Description of the task.
From the first line of the records through the line containing "The image size is (1568, 783).", retype every line exactly and nothing else.

Dataset entries:
......
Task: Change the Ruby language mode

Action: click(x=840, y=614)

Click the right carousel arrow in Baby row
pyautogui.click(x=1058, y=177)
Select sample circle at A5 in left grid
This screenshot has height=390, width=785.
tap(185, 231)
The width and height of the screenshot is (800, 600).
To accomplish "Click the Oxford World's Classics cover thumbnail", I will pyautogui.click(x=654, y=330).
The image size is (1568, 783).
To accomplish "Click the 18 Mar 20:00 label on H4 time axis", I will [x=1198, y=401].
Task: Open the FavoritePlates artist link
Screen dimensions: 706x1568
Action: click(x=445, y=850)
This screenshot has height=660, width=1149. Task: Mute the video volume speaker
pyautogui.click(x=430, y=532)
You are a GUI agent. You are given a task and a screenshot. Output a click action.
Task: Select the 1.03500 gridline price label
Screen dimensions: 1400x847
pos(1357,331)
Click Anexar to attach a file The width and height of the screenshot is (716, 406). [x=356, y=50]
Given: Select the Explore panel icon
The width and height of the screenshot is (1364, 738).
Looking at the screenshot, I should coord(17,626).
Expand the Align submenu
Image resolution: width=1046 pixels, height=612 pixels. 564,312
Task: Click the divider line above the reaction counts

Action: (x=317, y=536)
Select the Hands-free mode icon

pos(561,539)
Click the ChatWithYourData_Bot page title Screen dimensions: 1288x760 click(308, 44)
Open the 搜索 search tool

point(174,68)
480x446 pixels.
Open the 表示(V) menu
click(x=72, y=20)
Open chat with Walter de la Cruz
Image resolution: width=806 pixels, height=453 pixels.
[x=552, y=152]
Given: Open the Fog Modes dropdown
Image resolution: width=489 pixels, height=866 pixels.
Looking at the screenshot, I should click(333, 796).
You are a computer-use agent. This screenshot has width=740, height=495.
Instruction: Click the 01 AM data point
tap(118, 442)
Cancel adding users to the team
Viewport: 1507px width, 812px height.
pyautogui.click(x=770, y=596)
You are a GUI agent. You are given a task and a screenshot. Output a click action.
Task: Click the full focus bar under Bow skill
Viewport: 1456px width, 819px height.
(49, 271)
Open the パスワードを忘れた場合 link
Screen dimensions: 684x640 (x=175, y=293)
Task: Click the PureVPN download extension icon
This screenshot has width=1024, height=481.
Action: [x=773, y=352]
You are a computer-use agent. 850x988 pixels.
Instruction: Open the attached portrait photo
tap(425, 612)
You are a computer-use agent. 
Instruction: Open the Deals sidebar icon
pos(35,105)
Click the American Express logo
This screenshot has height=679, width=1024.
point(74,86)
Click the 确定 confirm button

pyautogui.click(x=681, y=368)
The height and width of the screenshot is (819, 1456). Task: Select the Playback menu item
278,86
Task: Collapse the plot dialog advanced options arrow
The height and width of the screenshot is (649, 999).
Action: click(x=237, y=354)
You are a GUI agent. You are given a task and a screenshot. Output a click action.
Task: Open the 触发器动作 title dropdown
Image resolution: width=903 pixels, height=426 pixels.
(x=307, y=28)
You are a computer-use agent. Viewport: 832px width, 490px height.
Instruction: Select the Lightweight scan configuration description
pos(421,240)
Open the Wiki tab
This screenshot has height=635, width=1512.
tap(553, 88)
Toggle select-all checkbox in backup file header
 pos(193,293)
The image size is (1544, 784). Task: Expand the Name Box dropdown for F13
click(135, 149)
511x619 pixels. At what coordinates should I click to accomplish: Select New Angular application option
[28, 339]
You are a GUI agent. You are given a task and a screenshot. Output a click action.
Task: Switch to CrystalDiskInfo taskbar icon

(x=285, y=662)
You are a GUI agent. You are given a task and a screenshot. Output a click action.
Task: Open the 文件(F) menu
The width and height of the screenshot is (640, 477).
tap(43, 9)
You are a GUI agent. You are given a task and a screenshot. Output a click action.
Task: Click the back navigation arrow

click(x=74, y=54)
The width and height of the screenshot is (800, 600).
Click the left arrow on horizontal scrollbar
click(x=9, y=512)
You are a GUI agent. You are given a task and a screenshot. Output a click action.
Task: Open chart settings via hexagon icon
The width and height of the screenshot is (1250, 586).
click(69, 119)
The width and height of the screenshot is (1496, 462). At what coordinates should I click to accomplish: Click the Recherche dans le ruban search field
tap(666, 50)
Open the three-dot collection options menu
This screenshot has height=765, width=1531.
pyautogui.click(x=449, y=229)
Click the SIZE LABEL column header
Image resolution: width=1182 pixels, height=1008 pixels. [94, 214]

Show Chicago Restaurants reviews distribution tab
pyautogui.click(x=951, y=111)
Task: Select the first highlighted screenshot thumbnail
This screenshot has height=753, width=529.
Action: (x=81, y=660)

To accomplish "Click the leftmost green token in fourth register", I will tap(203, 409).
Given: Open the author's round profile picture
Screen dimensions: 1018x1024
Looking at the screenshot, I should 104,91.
......
Task response.
Task: Change the Ruby language mode

Action: click(x=840, y=614)

Click the right carousel arrow in Baby row
pyautogui.click(x=1058, y=177)
Select sample circle at A5 in left grid
This screenshot has height=390, width=785.
tap(185, 231)
The width and height of the screenshot is (800, 600).
To accomplish "Click the Oxford World's Classics cover thumbnail", I will pyautogui.click(x=654, y=330).
The image size is (1568, 783).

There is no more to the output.